Here they are, this year's chicken flock, just as they arrived in the mail this week, safe in their cardboard box from McMurray Hatchery. We've gotten our chicks there for years and have never been disappointed. In this batch: 30 Cornish Rock X, meat birds; 5 Red Stars, laying birds; and 1 "extra" (replacement, in case of an early death).
The little flock is now safely settled in its bathtub brooder, in our guest bathroom. (Guests, please keep the door shut. The dogs and cat would love to investigate.) I lined the tub with plastic, put down dried grass hay for litter, then (for the first day or two) a layer of newspaper. A couple of 100-watt bulbs keep them warm. The bathroom is next to my writing studio, so it's easy to keep an eye on them. They'll outgrow the tub in a couple of weeks and then go outdoors, to the chicken coop and yard, which is fenced against predators (skunks, raccoons, hawks, snakes).

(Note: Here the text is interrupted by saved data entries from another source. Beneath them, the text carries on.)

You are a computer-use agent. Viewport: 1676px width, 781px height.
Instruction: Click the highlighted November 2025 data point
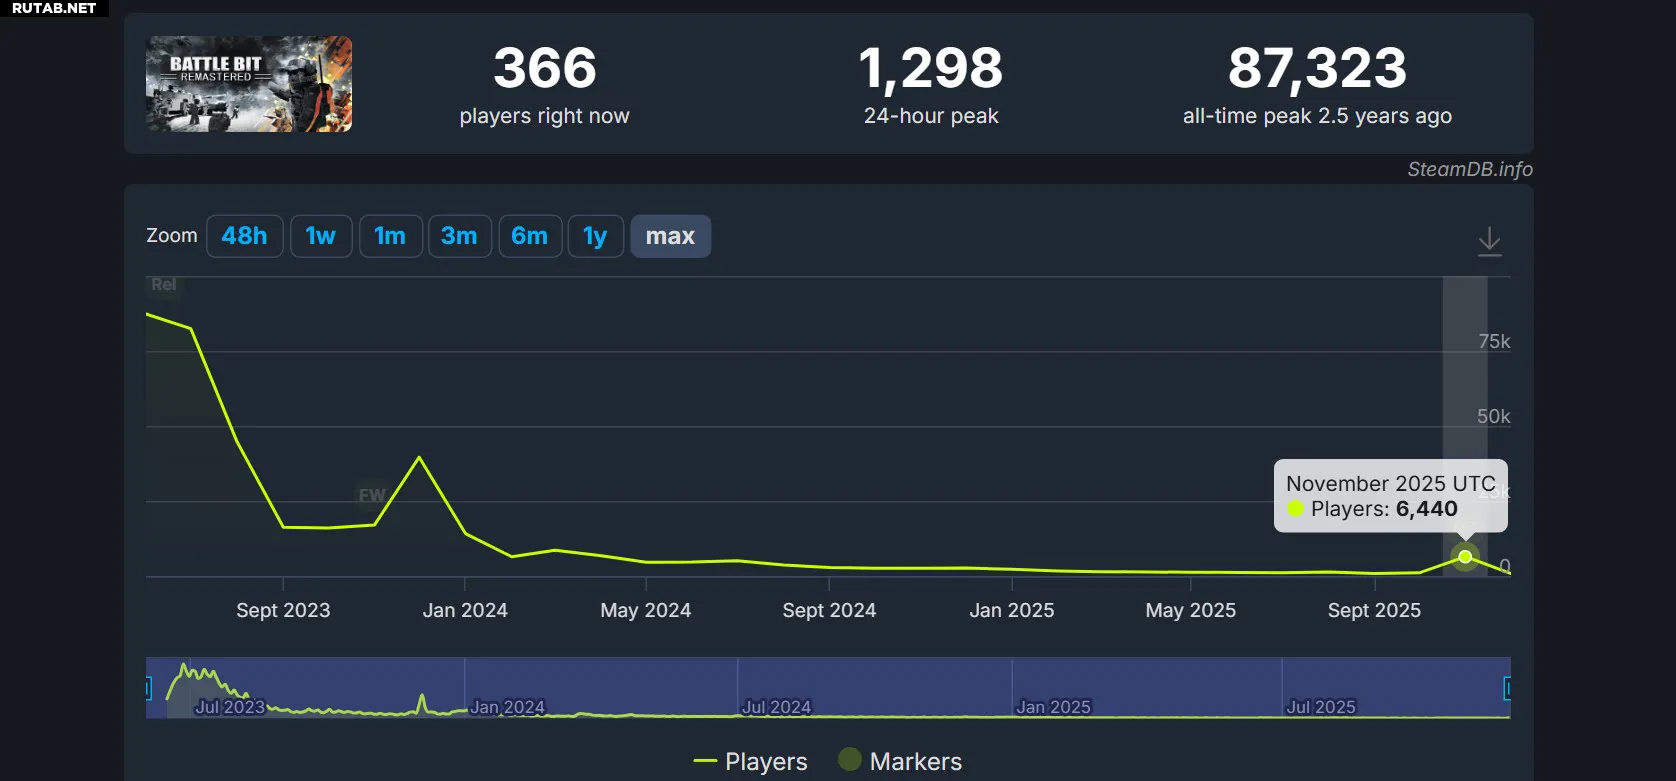pyautogui.click(x=1465, y=557)
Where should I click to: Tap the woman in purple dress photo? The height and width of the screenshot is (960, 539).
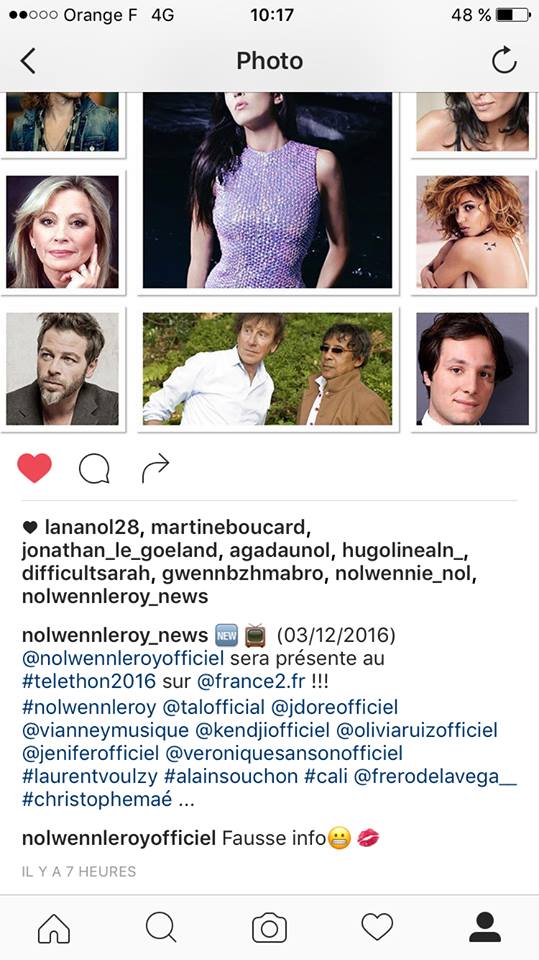pyautogui.click(x=268, y=190)
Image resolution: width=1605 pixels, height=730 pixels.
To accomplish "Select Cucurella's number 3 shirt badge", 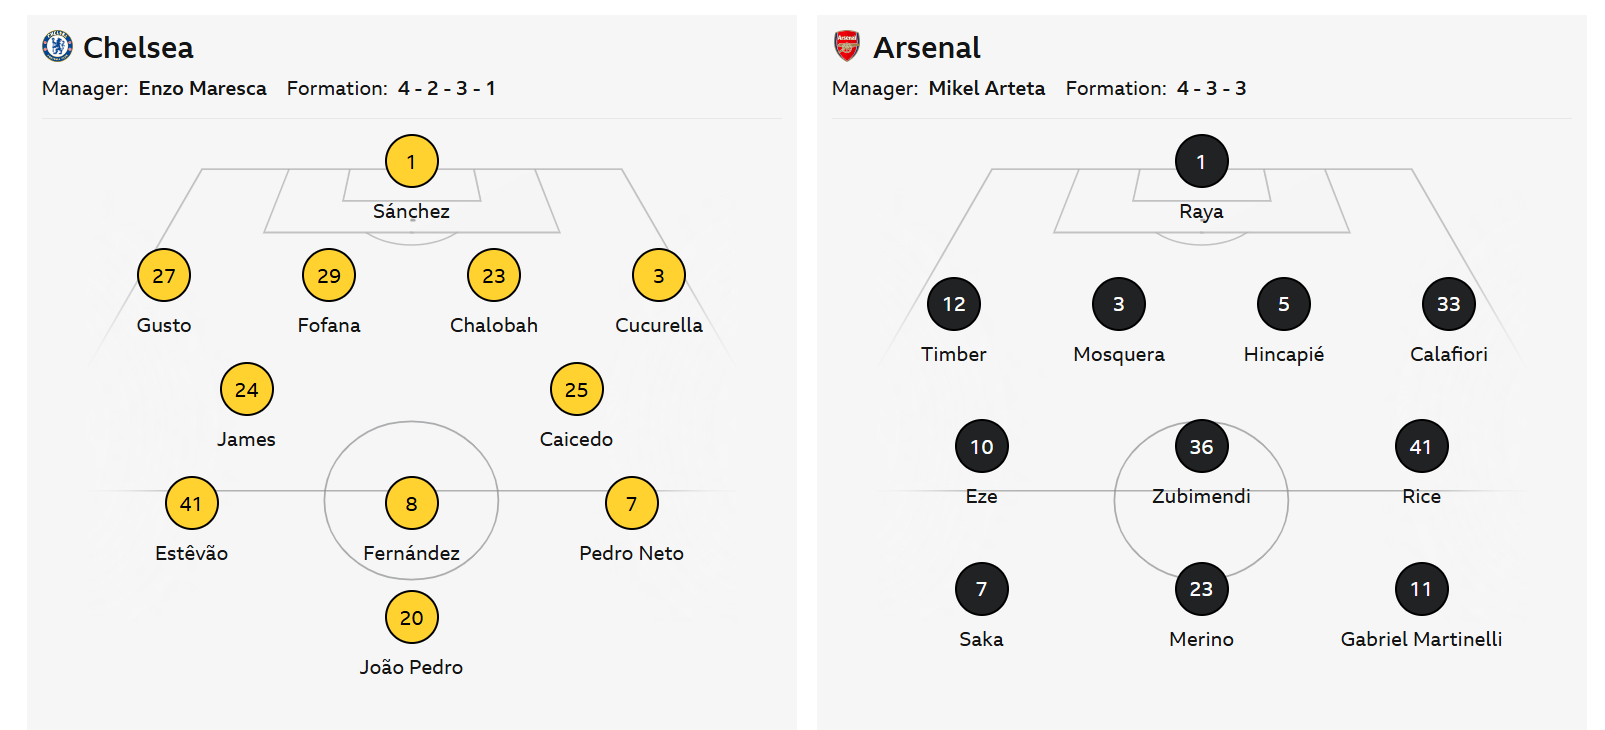I will (658, 275).
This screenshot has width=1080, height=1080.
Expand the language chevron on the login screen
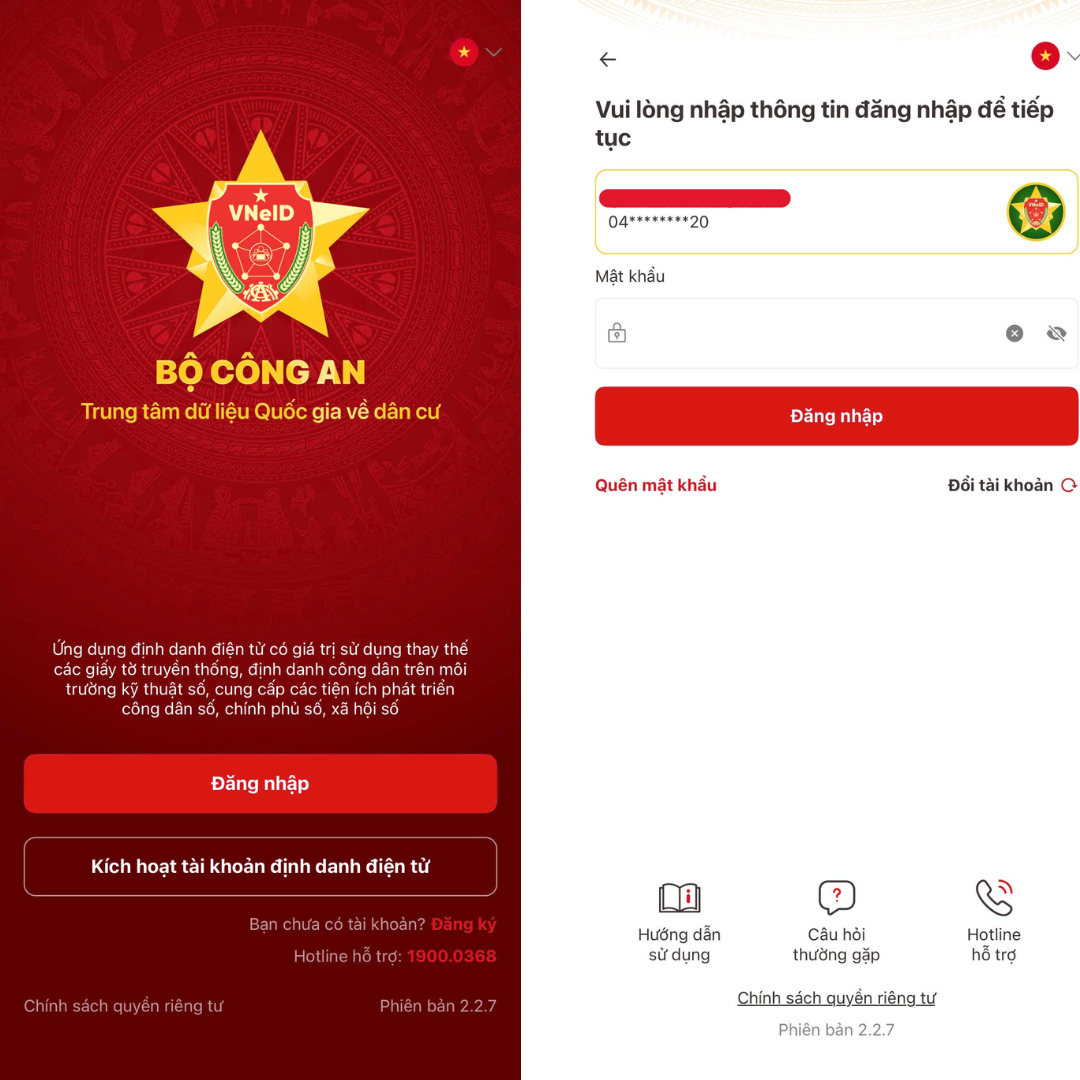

I'm not crazy about raising the Cornish because they have leg problems if you don't butcher about 9-10 weeks. But the meat is wonderful and they're fairly economical. The Red Stars are great brown egg producers and start early, about 5 months (hoping that we'll have eggs by February!). Starting another laying flock was a big decision: it means that one of us has to be home to feed. We'll see how that goes.
Book Report. The Darling Dahlias and the Confederate Roseis out, to great reviews. Publishers Weekly calls it a "superior cozy"--high praise, from that publication. I'm working on Wild Rose (a novel about Rose Wilder Lane, the writer behind the Little House books)--about halfway through a draft and enjoying the writing process very much. As you might guess, the project involves an extraordinary amount of research: transforming a real person into a fictional character is very different from creating a fictional person out of your imagination. And this particular real person presents some large challenges, so the process is even more interesting. I look forward every morning to sitting down to work--a huge blessing, and I'm hugely grateful.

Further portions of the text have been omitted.